IL CASO MORO: L’AGGHIACCIANTE VERITÀ

Cari Amici,

penso che mi scuserete se riprendo una breve parte di quanto riportato nel mio scritto sulla morte del generale Carlo Alberto Dalla Chiesa, “Il generale che sapeva troppo”, riferita al collegamento della sua morte con il caso Moro, ma è necessario per fare un quadro il più completo possibile sull’uccisione dello statista italiano, verità venute alla luce anche dopo decenni dalla morte del grande statista.

Francamente non avevo in programma un intervento sulla vicenda del presidente DC, ma il filmato di Bellocchio dato su Rai 1, riapre una ferita dolorosa, dai contorni desolanti, squallidi, amari, e credo sia necessario dare conto di una realtà che non solo i giovani, ma anche molti adulti, non conoscono nella sua drammaticità: un groviglio di depistaggi, menzogne, inefficienze volute. Poiché la storia è lunga, la riassumerò a puntate.
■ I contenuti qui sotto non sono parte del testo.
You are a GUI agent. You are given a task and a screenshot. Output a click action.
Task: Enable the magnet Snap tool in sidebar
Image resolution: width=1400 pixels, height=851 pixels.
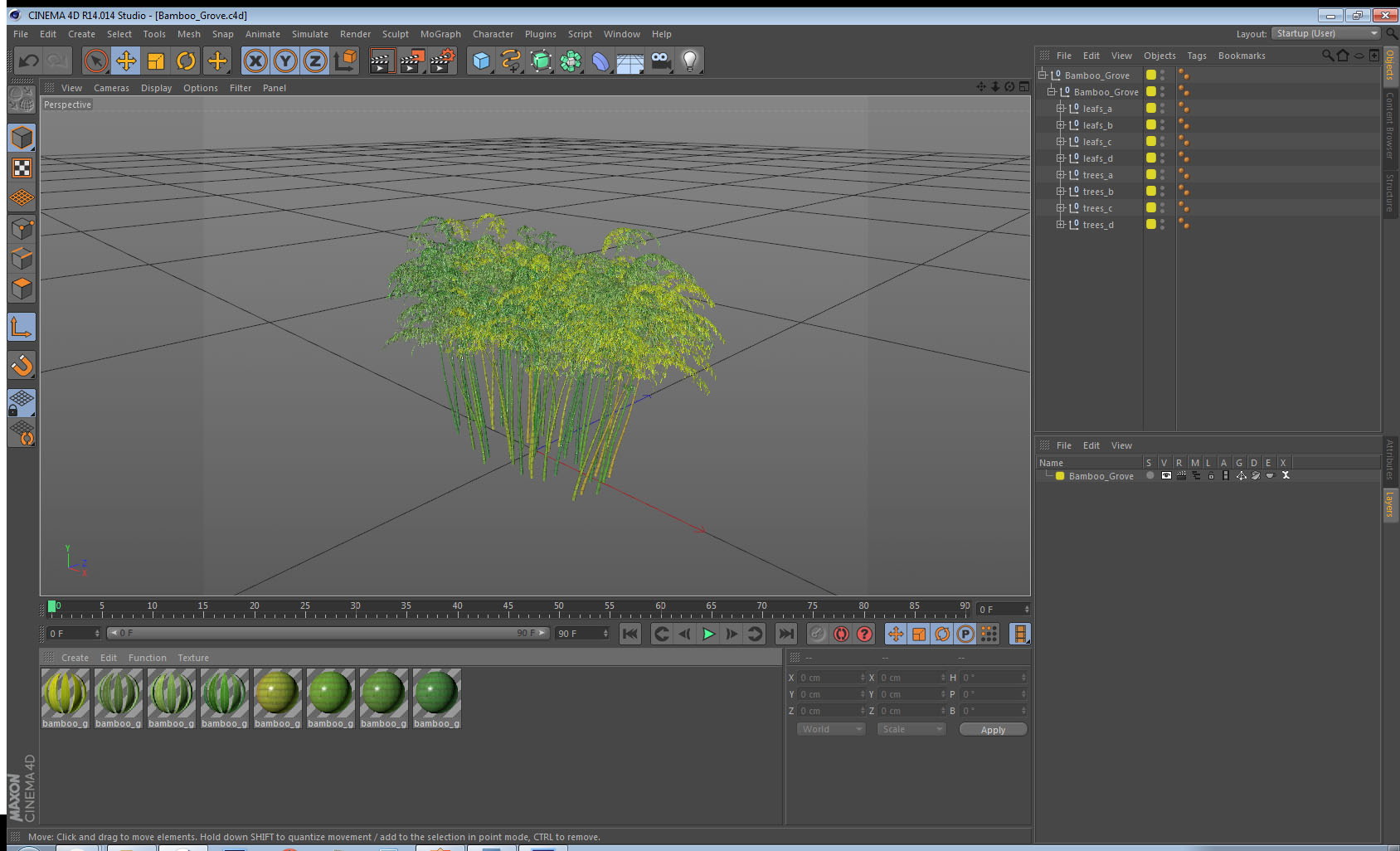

Quanto sostengo è suffragato da una documentazione attenta, frutto di un lavoro di collegamento, nel tempo, di diverse fonti, a partire dalle indagini del giudice istruttore del caso, il compianto Ferdinando Imposimato, che spiccò il mandato d’arresto per Laura Braghetti e alcuni suoi compagni di lotta. Imposimato, grande ufficiale della Repubblica, fu presidente onorario aggiunto della Suprema Corte di Cassazione e giudice istruttore di alcuni tra i più importanti processi di terrorismo: dall’omicidio di Vittorio Bachelet, al caso Moro, all’attentato a papa Giovanni Paolo II.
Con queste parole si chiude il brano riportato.